Class is in session. WEEK 1 We begin our conversation about money with the single key to financial success: behavior. No, your financial life is not about money. It’s about behavior. Bad financial habits are hard to break. Prior to your first penny of income, establish healthy financial habits that will shape your behavior. WEEK 2 You’ll understand how income fuels your financial life. It pays off your debts, funds your life- style and provides for your future. If you don’t have enough with one income, get a second one. As your income rises over time, don’t proportionally increase your lifestyle. Before you know it, you’ll be dependent on more income. That’s bad.

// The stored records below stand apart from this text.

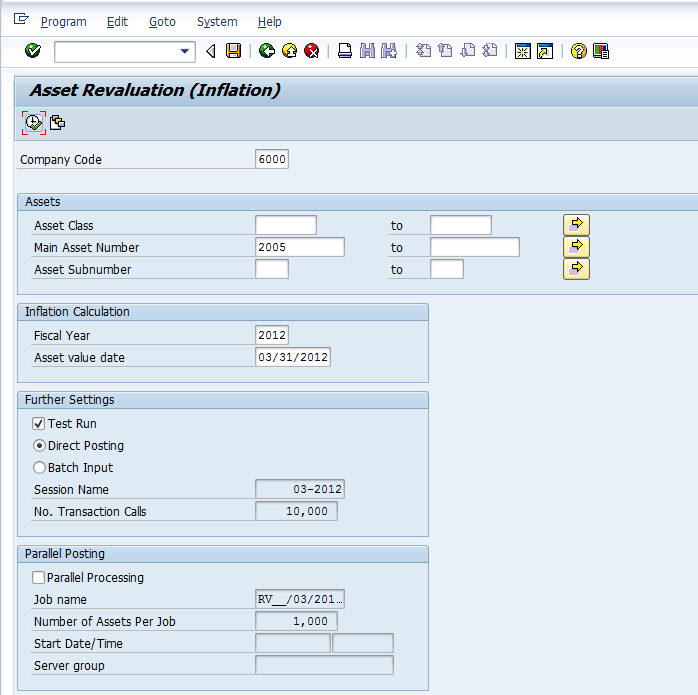Open multiple selection for Asset Subnumber

pos(576,269)
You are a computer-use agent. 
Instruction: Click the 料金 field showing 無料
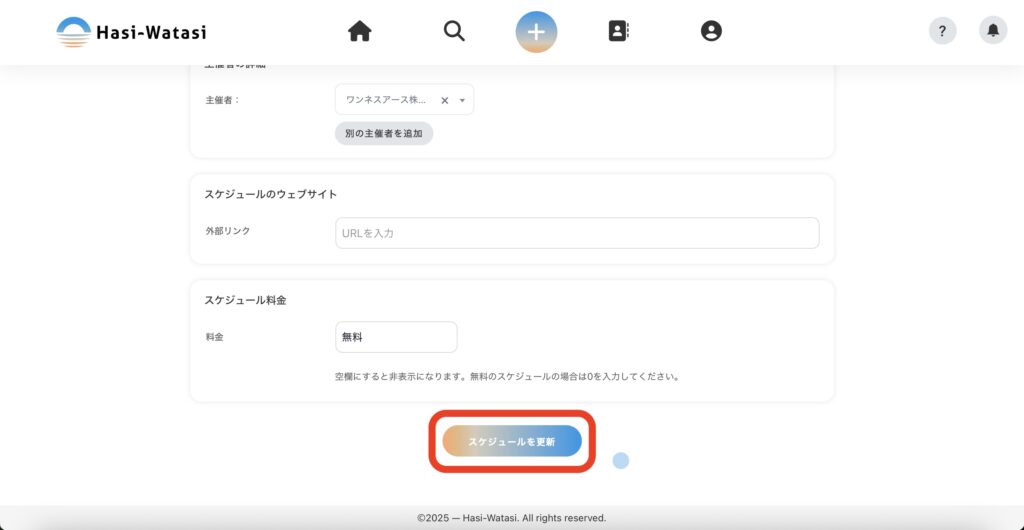click(396, 337)
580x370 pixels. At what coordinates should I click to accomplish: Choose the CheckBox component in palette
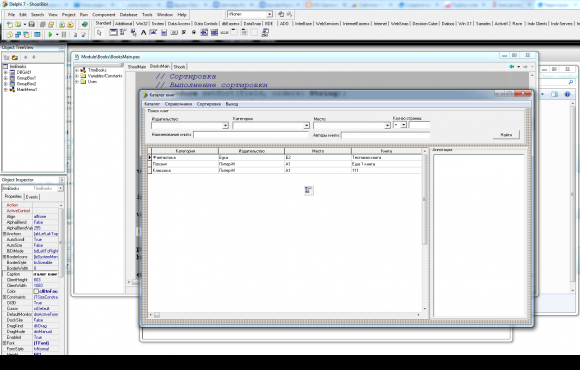point(184,33)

Budgeting week is here. Income almost always summons expenses. Your budget divides your income up to handle them. Fixed expenses will account for a majority of your income. You must make wise decisions with the rest. A major part of budgeting is saving. Peel off at least 10% of your income for savings before anyone else gets paid. WEEK 4 You probably didn’t think goal setting would be part of your personal finance curriculum, but debt doesn’t pay off itself, nor does money save itself. Learn to set 30-day financial goals, and good financial behavior will follow. WEEK 5 I hope you had a Red Bull, because Week 5 is all about fixed bills and utilities. Yep, basic modern needs can eat up a lot of your budget. Many people ruin their financial lives via death by 1,000 paper cuts. Fifty dollars for this, $120 for that and $377 for this. Before you know it, you can no longer afford the “small monthly payment of ...” WEEK 6 Learn exactly how to become a millionaire: compounding.

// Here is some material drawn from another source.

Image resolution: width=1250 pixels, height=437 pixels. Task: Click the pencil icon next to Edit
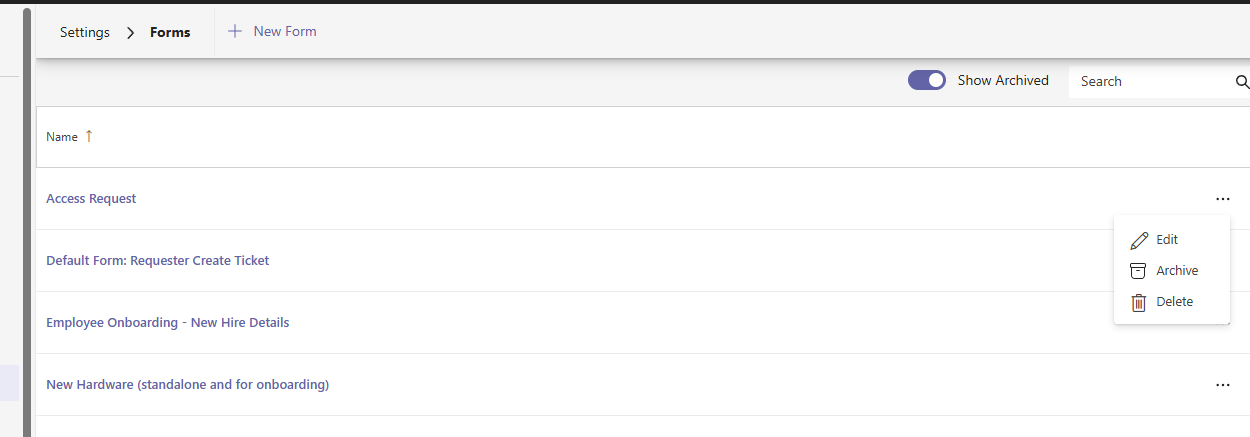point(1138,240)
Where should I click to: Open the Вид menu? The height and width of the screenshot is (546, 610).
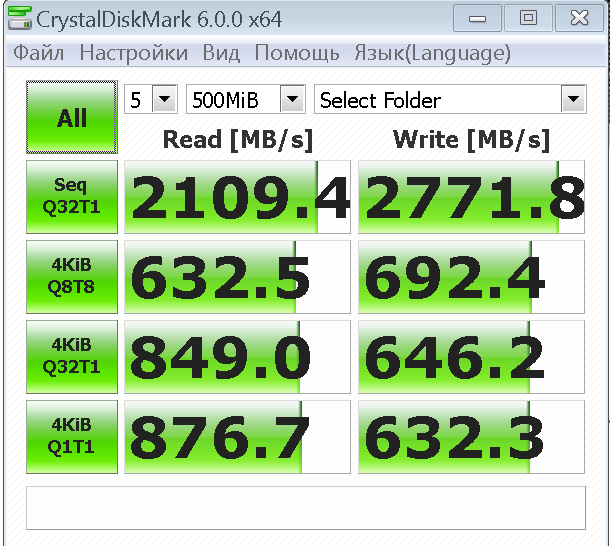pos(221,53)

When you invest money and your money earns a return, the next year your original investment, as well as your earnings, can earn an additional return. When this happens year after year, your investment compounds. Time is as important as money when it comes to compounding. If you understand compounding interest, you’ll understand that wasting time is worse than wasting money. WEEKS 7AND 8 Student loans. Yes, two weeks of student loans. At 18 years of age, you will be offered tens of thousands, if not hundreds of thousands, of dollars in loans. Typically, students understand about 2% of what they should understand about student loans. Learn why you should take out the least amount you can, and most important how your field of study will affect your ability to repay your loans. Let your parents see your course materials, too. WEEK 9 Learn that the student loan lesson of taking out the least amount of debt possible applies after you graduate, too. Somebody will lend you money for a car, a couch, a computer, a wedding, a vacation, a cat or anything else that tickles your fancy. Saving for a purchase almost always makes more sense than borrowing. WEEK 10 It’s housing week. Besides college, you will never feel more pressure to make a purchase you can’t objectively afford. Your home likely will be the most expensive purchase you ever make, and if purchased properly, it will allow you to have a comfortable retirement. WEEK 11 No one likes spending money on insurance, yet protecting yourself against the unknown is necessary. You’re not invincible, and neither is your stuff. WEEK 12 Someone is going to complain that I saved credit for the last week, but if you have good financial habits, your credit will take care of itself. Your goal is to have money, not the ability to borrow money.
Yep, this is everything you should have learned about money in school.
If you’re not addressing behavior in a financial course, the financial course is worthless.